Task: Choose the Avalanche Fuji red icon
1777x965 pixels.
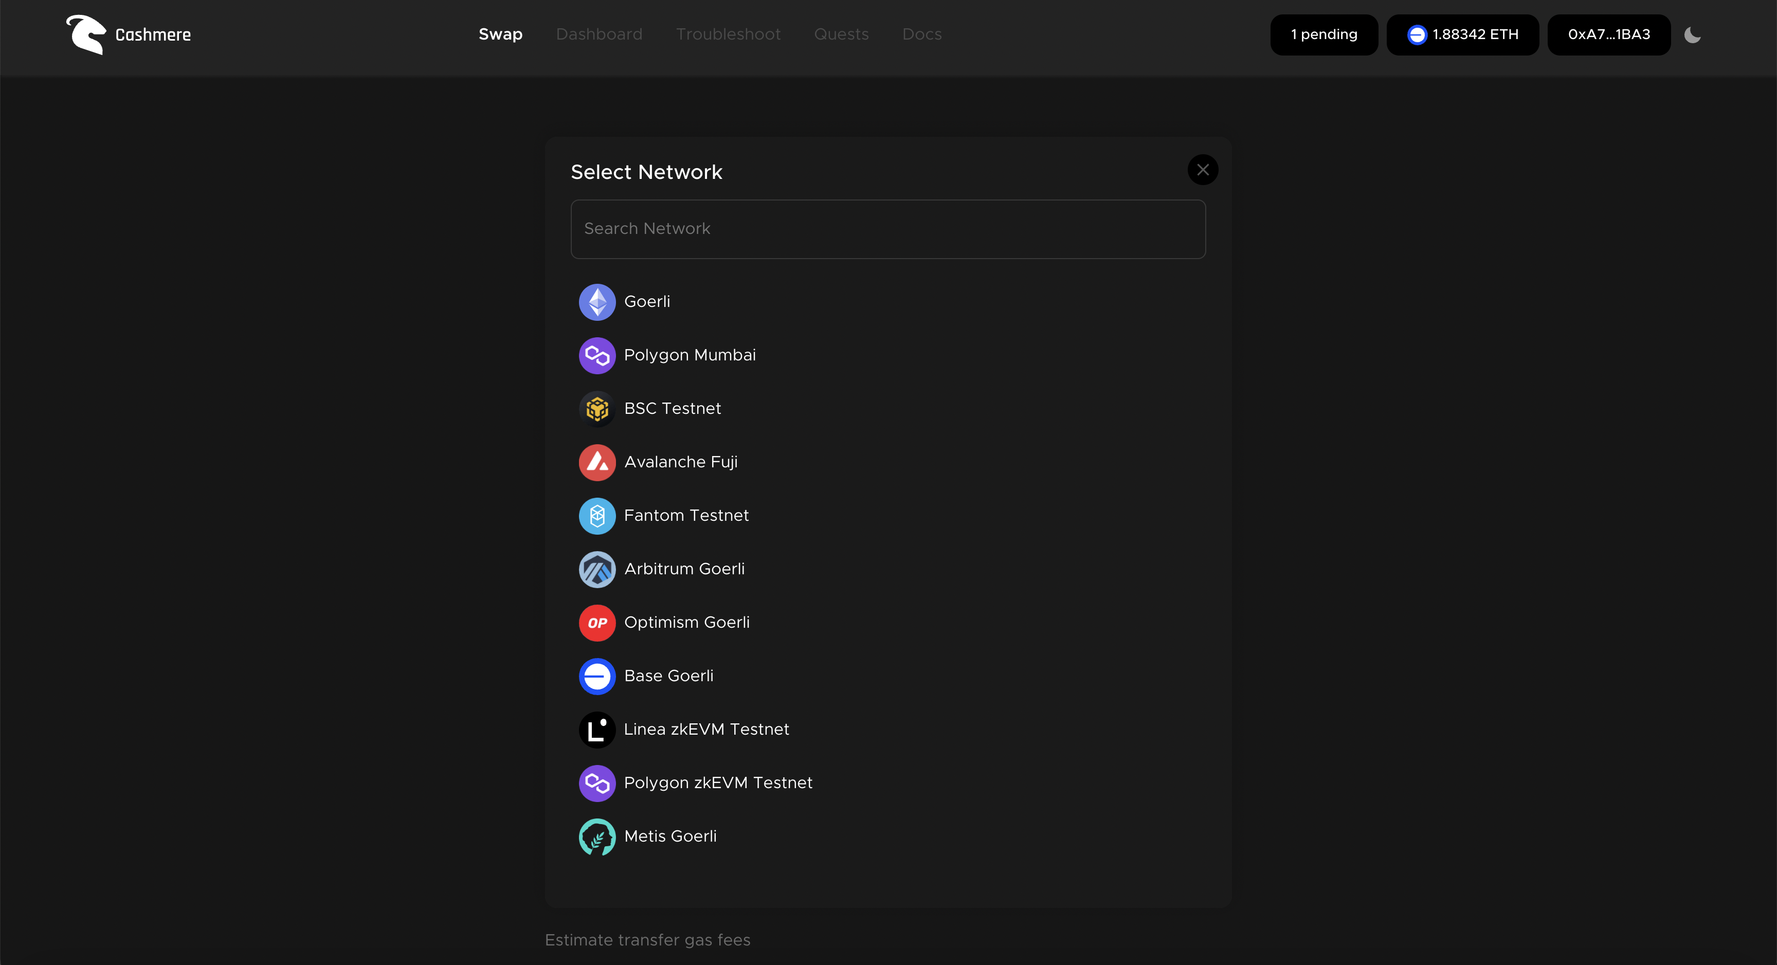Action: [597, 462]
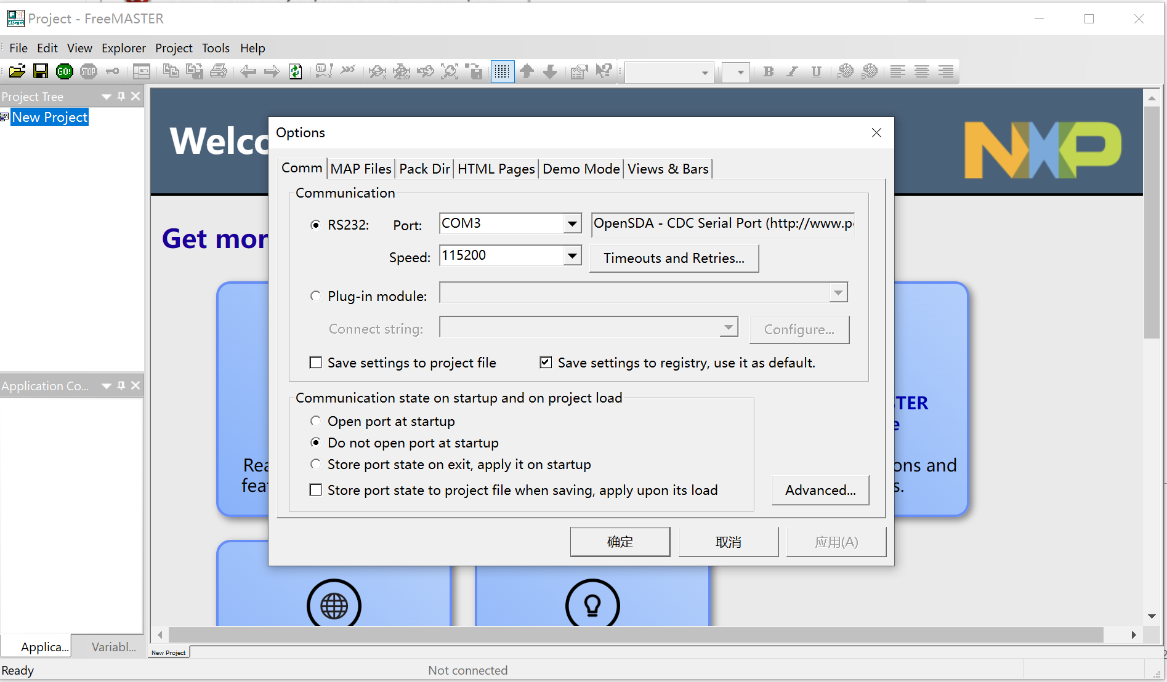Click the green GO start communication icon
This screenshot has height=682, width=1167.
64,71
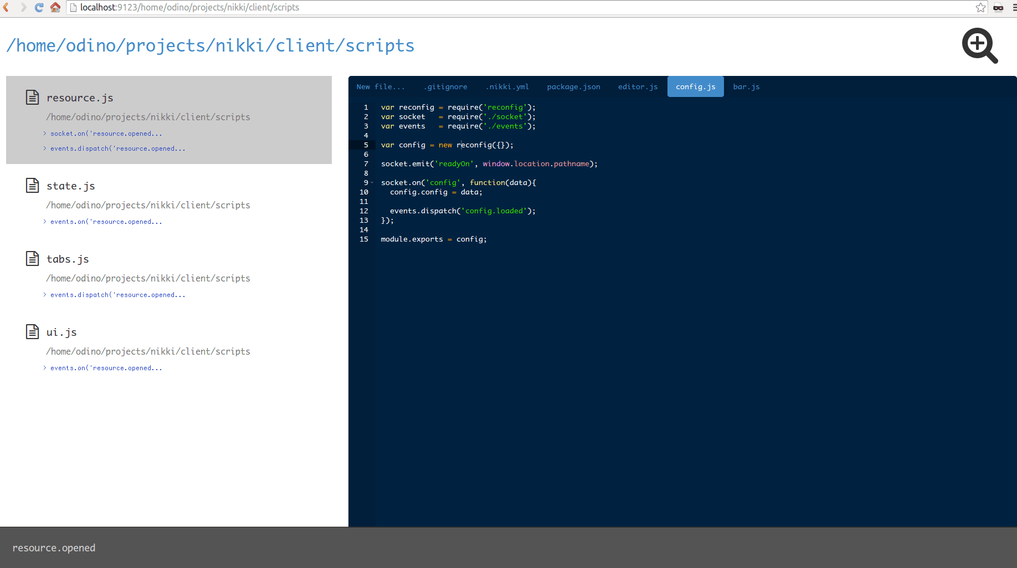Click the ui.js document icon
This screenshot has width=1017, height=568.
click(32, 331)
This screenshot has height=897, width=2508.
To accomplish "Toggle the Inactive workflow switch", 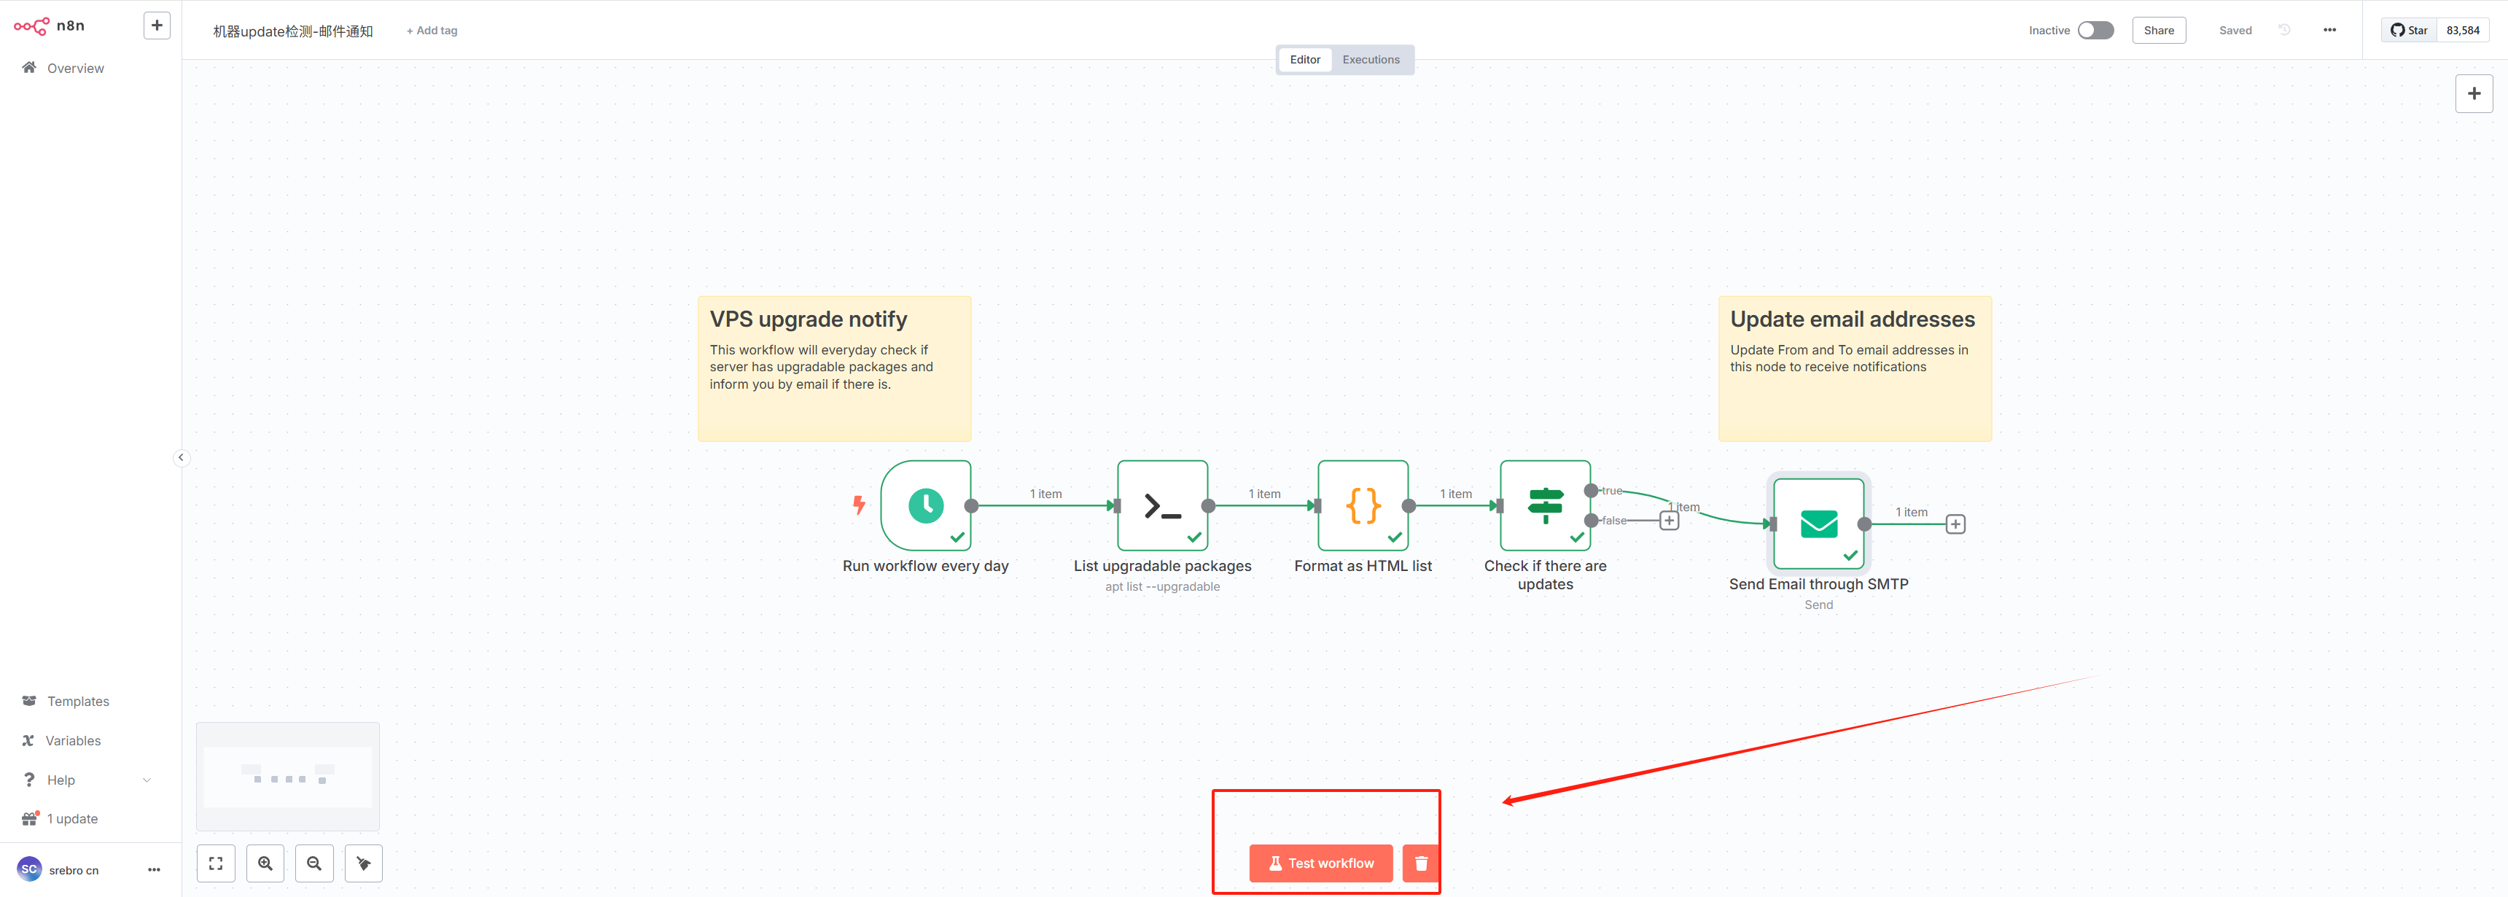I will [2095, 30].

● ● ●

ACTION ITEM: Reproduce only the lines running from the beginning of the entries above to the line holding "This screenshot has height=897, width=2508.", inclusive. Pictures stay out of the copy.

REPLY TO THE EXERCISE:
Task: Choose the Avalanche Fuji red icon
1777x965 pixels.
Action: [597, 462]
Click the green GO start communication icon
This screenshot has height=682, width=1167.
64,71
Click the ui.js document icon
This screenshot has width=1017, height=568.
click(32, 331)
This screenshot has height=897, width=2508.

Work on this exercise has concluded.